Python ports: should we use wheel files?

Mojca Miklavec mojca at macports.org
Sun Apr 1 08:43:53 UTC 2018


On 31 March 2018 at 12:11, Enrico Maria Crisostomo wrote:
> Hi all,
>
> While updating the py-tensorflow port to 1.6.0 I started to think about this question: we shortly discussed about it on the corresponding PR (https://github.com/macports/macports-ports/pull/1499) and decided to bring it up in the mailing list.
>
> Safe harbour statement: I'm a Python noob.
>
> The definition of a wheel file is the following:
>
>> Wheel (in this context) is a project that adds the bdist_wheel command to distutils/setuptools. This produces a cross platform binary packaging format (called “wheels” or “wheel files” and defined in PEP 427) that allows Python libraries, even those including binary extensions, to be installed on a system without needing to be built locally.  In the case in point: one TensorFlow dependency has a native component that needs to be built locally.

● **Supplied information**:

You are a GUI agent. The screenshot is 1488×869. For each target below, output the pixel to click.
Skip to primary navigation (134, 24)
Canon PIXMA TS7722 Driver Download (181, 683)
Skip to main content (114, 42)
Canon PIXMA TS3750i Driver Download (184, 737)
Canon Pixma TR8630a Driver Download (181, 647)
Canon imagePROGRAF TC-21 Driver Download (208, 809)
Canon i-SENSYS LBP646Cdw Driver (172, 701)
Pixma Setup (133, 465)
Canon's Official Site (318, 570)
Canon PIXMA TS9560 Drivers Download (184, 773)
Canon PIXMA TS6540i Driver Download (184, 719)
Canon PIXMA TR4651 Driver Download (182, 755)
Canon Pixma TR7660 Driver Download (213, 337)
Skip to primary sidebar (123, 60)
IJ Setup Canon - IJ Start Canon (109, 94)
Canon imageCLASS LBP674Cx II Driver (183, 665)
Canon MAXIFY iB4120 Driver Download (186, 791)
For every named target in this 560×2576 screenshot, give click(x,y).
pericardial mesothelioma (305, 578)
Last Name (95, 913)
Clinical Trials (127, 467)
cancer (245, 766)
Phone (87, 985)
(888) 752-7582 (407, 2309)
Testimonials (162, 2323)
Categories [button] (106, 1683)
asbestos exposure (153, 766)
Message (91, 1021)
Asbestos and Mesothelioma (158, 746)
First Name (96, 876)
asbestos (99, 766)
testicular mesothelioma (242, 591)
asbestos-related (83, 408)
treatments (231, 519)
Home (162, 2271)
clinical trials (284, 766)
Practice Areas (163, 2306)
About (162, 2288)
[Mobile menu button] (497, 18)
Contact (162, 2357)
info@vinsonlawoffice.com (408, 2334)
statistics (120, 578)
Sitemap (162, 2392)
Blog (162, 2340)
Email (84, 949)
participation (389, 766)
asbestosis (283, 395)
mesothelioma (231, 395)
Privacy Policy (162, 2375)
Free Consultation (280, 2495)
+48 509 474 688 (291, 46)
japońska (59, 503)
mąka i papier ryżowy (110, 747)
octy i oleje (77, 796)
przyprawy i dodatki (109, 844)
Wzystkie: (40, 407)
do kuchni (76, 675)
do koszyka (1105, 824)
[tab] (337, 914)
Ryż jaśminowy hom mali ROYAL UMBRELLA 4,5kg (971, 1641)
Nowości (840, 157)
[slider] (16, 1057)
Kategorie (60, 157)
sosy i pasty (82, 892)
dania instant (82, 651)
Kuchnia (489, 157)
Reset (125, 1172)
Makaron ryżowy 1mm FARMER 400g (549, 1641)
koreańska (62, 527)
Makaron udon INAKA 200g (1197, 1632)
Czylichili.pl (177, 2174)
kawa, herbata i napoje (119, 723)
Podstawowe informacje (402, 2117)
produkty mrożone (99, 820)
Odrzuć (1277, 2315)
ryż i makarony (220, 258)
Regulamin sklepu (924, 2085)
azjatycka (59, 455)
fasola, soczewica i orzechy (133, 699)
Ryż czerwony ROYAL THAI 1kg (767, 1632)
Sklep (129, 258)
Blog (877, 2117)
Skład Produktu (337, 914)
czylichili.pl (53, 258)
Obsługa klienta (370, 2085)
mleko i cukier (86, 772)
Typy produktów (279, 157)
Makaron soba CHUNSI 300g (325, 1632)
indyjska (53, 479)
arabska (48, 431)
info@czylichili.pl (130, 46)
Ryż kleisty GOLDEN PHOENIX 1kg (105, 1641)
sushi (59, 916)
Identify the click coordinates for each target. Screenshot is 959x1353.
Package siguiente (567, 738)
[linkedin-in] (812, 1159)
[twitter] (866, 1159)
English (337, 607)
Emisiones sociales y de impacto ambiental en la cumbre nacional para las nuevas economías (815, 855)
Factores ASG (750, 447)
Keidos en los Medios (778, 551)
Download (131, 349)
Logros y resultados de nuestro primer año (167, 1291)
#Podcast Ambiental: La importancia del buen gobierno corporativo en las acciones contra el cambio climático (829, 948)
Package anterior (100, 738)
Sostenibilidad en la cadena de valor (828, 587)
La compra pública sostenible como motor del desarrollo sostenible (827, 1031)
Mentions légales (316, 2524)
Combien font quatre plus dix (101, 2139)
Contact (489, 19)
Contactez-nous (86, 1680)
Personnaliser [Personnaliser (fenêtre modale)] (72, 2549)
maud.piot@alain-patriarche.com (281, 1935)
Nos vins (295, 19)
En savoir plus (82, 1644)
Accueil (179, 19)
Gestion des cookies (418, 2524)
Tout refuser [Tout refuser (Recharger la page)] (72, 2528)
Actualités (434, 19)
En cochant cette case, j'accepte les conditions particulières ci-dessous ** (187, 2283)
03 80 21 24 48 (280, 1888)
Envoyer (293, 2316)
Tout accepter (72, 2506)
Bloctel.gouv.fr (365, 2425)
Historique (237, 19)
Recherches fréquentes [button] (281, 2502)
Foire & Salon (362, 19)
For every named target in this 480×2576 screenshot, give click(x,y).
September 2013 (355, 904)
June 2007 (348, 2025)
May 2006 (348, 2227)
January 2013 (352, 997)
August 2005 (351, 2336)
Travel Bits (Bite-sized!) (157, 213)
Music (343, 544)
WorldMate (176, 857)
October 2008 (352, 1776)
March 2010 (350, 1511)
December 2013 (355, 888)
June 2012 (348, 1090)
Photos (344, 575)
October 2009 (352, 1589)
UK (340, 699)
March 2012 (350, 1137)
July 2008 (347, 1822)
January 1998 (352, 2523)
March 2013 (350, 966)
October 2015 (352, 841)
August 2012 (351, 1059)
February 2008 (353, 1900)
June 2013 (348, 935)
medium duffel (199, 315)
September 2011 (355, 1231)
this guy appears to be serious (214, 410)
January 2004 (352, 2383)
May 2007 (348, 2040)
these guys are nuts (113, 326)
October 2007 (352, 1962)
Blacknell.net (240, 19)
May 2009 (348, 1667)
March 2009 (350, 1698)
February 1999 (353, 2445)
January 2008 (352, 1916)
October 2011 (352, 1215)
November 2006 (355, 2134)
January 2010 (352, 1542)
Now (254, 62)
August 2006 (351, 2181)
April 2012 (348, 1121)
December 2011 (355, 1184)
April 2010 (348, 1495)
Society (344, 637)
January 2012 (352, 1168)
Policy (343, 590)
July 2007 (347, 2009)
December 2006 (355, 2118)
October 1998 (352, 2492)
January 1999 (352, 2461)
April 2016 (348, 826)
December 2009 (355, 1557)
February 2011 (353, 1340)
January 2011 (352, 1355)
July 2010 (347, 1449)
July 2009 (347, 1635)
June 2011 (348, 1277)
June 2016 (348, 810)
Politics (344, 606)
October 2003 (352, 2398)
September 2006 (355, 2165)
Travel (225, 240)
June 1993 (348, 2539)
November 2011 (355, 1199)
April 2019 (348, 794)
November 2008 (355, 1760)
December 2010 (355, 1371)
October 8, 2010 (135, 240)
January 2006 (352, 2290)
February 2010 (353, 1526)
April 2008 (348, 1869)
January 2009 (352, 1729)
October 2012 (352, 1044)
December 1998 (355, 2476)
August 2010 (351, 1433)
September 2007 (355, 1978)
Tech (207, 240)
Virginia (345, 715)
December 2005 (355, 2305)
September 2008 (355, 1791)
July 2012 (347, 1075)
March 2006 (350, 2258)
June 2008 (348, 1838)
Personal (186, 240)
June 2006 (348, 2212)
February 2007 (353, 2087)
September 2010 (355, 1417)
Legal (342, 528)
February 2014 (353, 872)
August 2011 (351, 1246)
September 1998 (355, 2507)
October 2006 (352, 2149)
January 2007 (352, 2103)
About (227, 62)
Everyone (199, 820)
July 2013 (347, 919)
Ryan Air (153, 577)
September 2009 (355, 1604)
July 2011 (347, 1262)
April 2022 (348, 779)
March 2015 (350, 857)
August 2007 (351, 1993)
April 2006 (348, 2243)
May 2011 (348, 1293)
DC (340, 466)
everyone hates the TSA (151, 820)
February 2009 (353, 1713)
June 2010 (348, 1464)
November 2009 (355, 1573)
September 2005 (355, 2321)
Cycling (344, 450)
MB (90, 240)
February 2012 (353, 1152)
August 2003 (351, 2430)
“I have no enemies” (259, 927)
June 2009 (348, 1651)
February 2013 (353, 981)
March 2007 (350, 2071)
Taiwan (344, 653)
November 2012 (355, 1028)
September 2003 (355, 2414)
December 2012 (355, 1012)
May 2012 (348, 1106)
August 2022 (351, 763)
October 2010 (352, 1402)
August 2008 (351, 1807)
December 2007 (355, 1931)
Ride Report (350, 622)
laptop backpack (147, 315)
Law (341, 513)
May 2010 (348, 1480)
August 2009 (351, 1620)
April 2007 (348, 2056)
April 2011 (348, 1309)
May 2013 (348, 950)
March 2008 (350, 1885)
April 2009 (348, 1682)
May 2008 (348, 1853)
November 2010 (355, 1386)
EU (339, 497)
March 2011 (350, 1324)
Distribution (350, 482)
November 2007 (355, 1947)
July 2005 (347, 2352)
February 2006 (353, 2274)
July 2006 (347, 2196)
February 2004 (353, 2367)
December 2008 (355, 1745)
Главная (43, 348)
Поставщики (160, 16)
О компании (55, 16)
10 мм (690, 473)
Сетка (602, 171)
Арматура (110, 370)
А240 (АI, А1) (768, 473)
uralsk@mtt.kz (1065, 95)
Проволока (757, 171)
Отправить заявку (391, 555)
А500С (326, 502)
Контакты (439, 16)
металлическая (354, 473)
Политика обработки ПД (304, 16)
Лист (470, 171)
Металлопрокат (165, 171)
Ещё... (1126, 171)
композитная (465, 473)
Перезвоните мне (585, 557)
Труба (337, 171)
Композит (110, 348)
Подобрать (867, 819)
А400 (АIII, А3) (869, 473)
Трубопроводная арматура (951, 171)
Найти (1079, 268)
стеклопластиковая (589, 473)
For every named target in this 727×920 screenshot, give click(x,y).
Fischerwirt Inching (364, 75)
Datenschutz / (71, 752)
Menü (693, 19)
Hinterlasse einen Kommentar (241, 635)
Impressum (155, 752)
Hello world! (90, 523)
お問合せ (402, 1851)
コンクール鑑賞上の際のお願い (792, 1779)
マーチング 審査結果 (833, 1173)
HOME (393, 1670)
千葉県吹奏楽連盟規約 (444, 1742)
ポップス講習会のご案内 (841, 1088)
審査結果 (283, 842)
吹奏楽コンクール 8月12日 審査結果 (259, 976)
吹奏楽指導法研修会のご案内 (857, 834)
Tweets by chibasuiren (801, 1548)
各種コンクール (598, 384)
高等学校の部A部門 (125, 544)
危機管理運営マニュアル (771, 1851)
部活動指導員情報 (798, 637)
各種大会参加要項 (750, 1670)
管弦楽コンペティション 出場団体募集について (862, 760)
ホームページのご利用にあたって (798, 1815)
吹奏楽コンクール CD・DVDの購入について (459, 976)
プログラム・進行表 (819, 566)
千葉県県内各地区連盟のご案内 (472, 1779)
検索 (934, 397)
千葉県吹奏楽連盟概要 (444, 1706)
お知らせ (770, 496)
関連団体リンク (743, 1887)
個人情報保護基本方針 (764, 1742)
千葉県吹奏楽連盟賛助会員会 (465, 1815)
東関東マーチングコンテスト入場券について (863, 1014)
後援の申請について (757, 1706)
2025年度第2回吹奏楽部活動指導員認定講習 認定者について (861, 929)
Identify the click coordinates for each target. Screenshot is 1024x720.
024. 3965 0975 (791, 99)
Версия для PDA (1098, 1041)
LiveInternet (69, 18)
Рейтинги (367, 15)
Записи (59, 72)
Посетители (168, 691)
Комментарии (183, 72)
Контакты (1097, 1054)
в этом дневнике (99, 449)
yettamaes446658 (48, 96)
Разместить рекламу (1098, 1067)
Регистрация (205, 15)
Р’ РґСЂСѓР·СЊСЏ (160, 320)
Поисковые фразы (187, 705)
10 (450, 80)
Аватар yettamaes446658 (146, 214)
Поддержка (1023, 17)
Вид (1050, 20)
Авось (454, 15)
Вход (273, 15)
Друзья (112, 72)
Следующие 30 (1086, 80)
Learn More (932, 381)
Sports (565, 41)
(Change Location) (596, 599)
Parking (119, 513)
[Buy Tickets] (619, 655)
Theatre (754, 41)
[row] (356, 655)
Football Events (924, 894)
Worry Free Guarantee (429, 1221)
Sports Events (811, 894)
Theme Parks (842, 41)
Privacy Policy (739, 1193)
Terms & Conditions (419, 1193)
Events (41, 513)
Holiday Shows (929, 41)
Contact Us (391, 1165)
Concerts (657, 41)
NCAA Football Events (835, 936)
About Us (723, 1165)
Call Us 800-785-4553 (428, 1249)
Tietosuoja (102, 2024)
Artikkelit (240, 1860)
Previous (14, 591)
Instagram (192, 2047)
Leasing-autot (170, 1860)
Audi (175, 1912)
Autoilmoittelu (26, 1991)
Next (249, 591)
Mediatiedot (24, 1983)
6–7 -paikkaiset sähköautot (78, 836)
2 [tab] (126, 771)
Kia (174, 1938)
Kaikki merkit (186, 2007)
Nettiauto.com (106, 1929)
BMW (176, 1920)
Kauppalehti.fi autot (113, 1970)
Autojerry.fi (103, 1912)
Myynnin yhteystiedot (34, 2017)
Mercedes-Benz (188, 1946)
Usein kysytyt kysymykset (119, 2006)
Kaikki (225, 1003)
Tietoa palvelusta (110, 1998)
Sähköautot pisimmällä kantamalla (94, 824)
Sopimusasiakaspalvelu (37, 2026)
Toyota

● **Requests**:
1. In the mailing list post on Python wheel files, list every port, command, or packaging library whose name is written in all-lowercase letters, leaving out the email address and the link.
2. Write out everything in the mailing list post from "Mojca Miklavec mojca" down to "the mailing list.".
The data has no connection to the mailing list post on Python wheel files.

● **The results**:
1. py-tensorflow, bdist_wheel, distutils, setuptools

2.
Mojca Miklavec mojca at macports.org
Sun Apr 1 08:43:53 UTC 2018


On 31 March 2018 at 12:11, Enrico Maria Crisostomo wrote:
> Hi all,
>
> While updating the py-tensorflow port to 1.6.0 I started to think about this question: we shortly discussed about it on the corresponding PR (https://github.com/macports/macports-ports/pull/1499) and decided to bring it up in the mailing list.